Driven to help, Tamsin became involved with Medic to Medic while still at university, becoming its CEO in 2014.

“When you hear about healthcare within low resource settings, you think of diseases like malaria, TB, and HIV, but what makes the situation worse is that they also do not have a health worker to drive those interventions and increase access to medical care.

“The work we do with Medic to Medic is multi-layered because we’re not just giving a child treatment for malaria, we’re helping to train a health worker, who will then be able to treat patients in their community for the duration of their career,” Tamsin says.

“At the same time, we’re helping a young person who's talented, got the ambition, but just not the means to go to university. And that's life changing for them, and their family, who they can then support by helping their siblings go to school.”

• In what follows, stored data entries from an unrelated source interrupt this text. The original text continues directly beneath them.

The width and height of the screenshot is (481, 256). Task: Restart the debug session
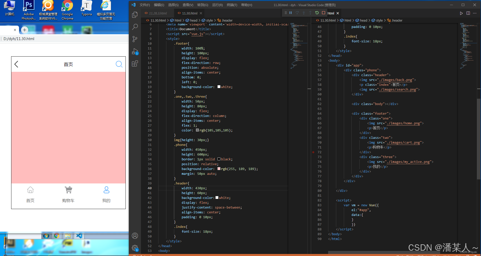(317, 13)
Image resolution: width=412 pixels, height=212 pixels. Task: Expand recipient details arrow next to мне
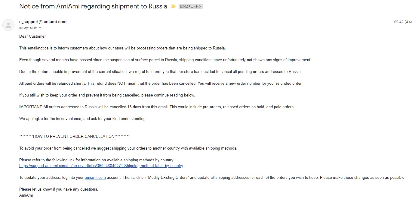40,28
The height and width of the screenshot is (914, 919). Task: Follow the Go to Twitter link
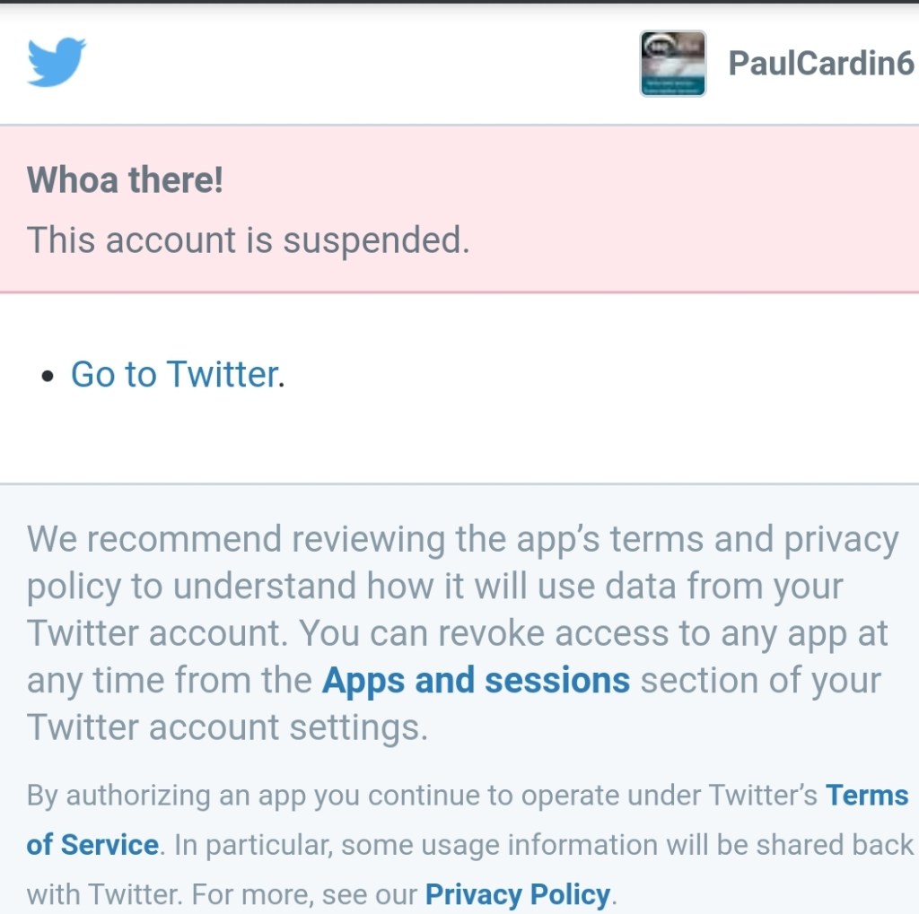pyautogui.click(x=174, y=374)
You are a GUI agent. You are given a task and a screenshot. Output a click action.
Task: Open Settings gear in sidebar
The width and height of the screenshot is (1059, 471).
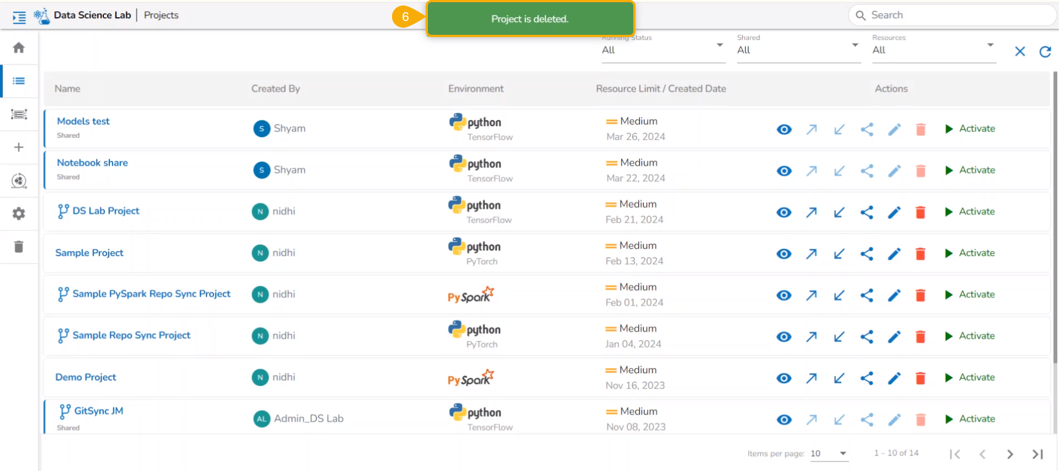coord(19,213)
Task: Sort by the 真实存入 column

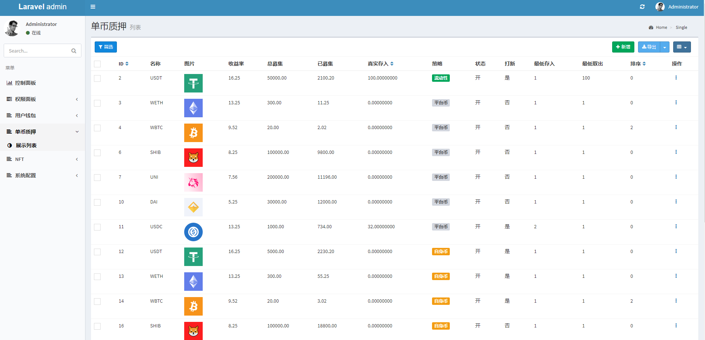Action: 392,64
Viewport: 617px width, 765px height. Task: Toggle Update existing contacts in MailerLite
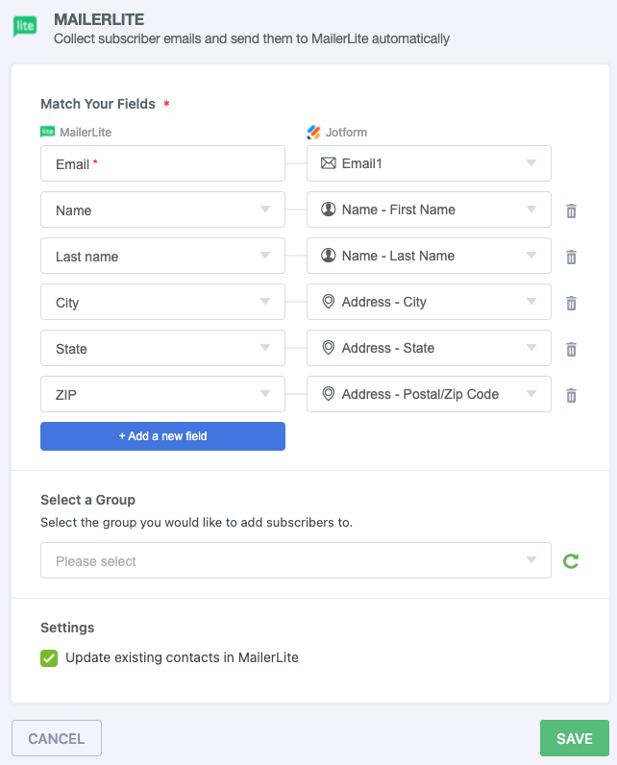[x=49, y=658]
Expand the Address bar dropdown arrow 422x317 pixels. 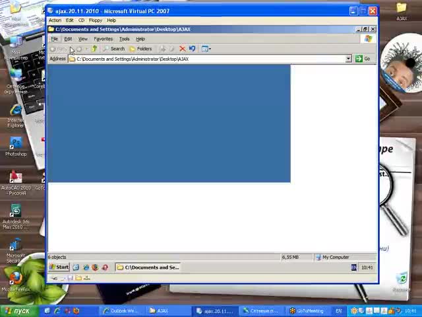(x=348, y=59)
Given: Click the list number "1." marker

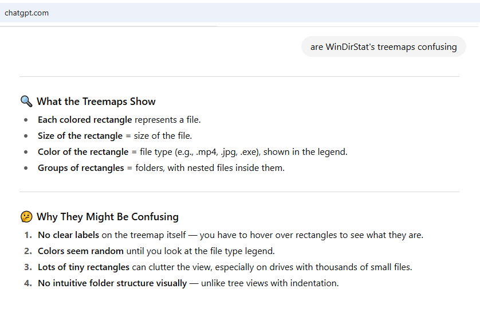Looking at the screenshot, I should tap(28, 235).
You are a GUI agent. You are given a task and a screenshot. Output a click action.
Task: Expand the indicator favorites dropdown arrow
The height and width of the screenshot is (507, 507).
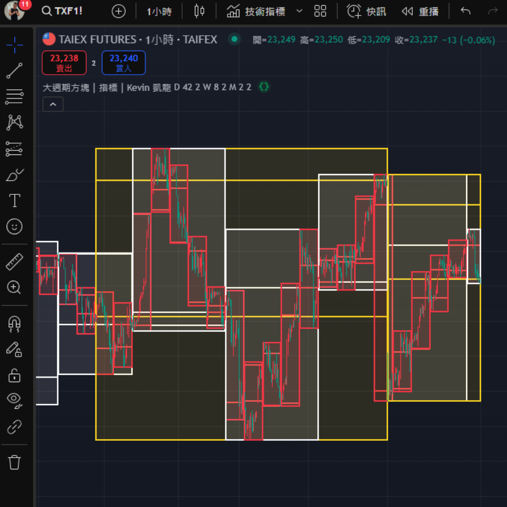coord(300,11)
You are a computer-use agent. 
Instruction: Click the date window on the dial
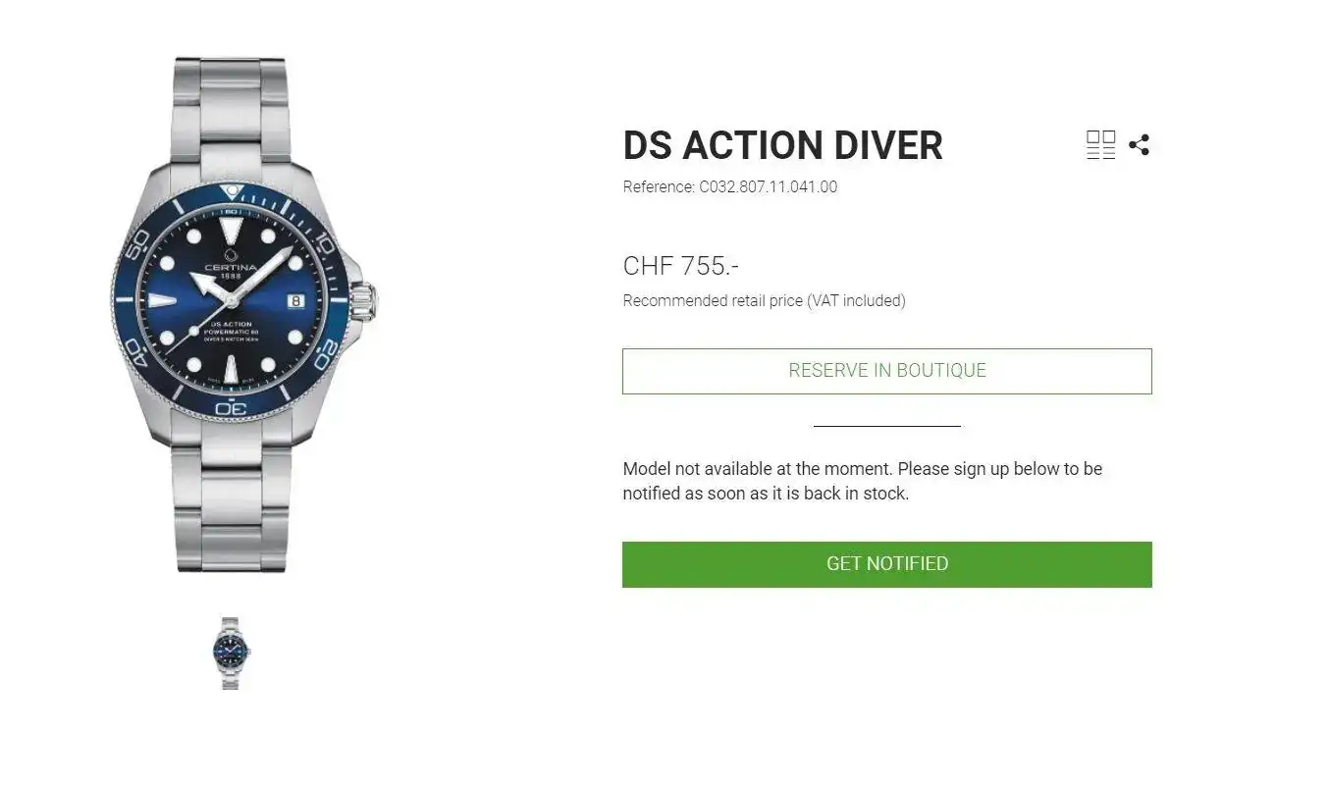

Today, 210 bright, ambitious students have graduated thanks to the sponsorship of Medic to Medic and are now working in healthcare – more than 90 per cent staying within their own communities to provide medical care.

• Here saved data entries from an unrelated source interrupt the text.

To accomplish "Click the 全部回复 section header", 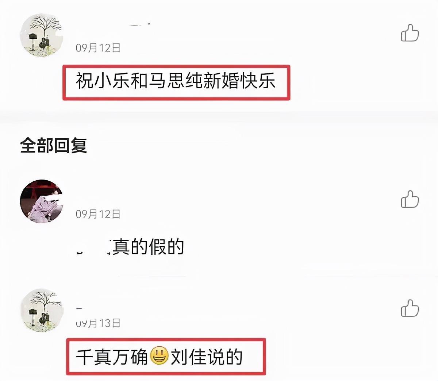I will (x=53, y=145).
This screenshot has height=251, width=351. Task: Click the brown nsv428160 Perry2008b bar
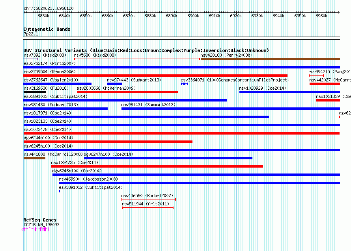point(270,59)
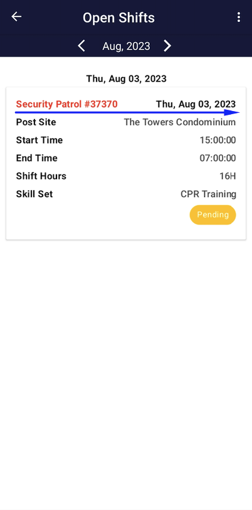Viewport: 252px width, 510px height.
Task: Tap the Post Site label
Action: click(x=36, y=122)
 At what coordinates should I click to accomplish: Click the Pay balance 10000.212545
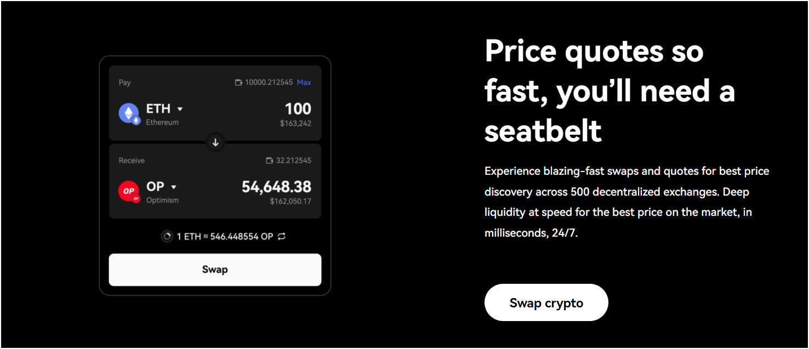[269, 83]
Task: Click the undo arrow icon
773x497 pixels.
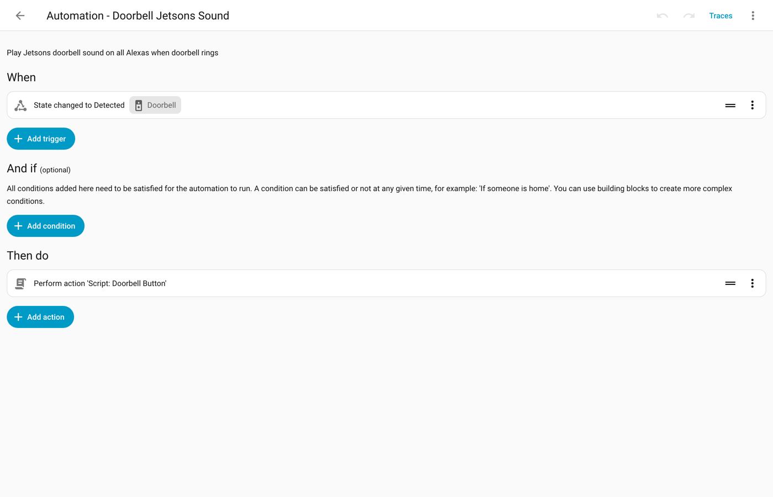Action: [662, 15]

“Every individual who graduates is a huge success story and we are so proud of what they have achieved.

“For me, the inspiring people are the Malawians who get up every day and have all these challenges thrown at them and still want to want to keep progressing with their ambitions.

“It would be a lot easier sometimes to just throw in the towel, but they keep going and thriving. I’m inspired by them every day.”

Medic to Medic primarily operates on fundraising efforts, one of which helps Rotorua locals recycle the “unrecyclable” through TerraCycle.

“I started using TerraCycle as a fundraiser as I found it to be a lot easier asking for people's waste than their money.

“TerraCycle partners with organisations to recycle hard-to-recycle waste – stuff that can’t go in your kerbside.

“Here in Rotorua, I accept coffee pods, hair products like hair dye plastic bottles and hairspray cans, and Colgate toothpaste tubes. I have a drop off point at the hospital and in front of my house and anyone can just pop by and drop off their waste.

“It's a small project, but it I feel like it's an important part of our fundraising going forward. We average about $200 a year from TerraCycle, which isn't a lot of money, but at the same time, that covers one student’s tuition fees for a semester so it’s definitely worthwhile.”

Tamsin says during her trips to Malawi, where many places don’t have any waste management, she saw first-hand the negative impact it has on the environment, so the projects go hand in hand.

Looking to the future, Tamsin says her main ambition for Medic to Medic is to make it sustainable, so she can launch new projects in other African countries.

“There’s always a pressure on fundraising and asking for donations and that can be challenging because everyone has their own passions that they want to contribute to.

“I’m currently looking at sustainable initiatives that will create some income for us and make that cycle easier.

“Ultimately, it would be great to start more programmes in Zambia and have the Malawi graduates act as country co-ordinators, running that programme, then once that becomes self-sustaining, moving into other areas. That’s a 20-year plan but that’s the dream.”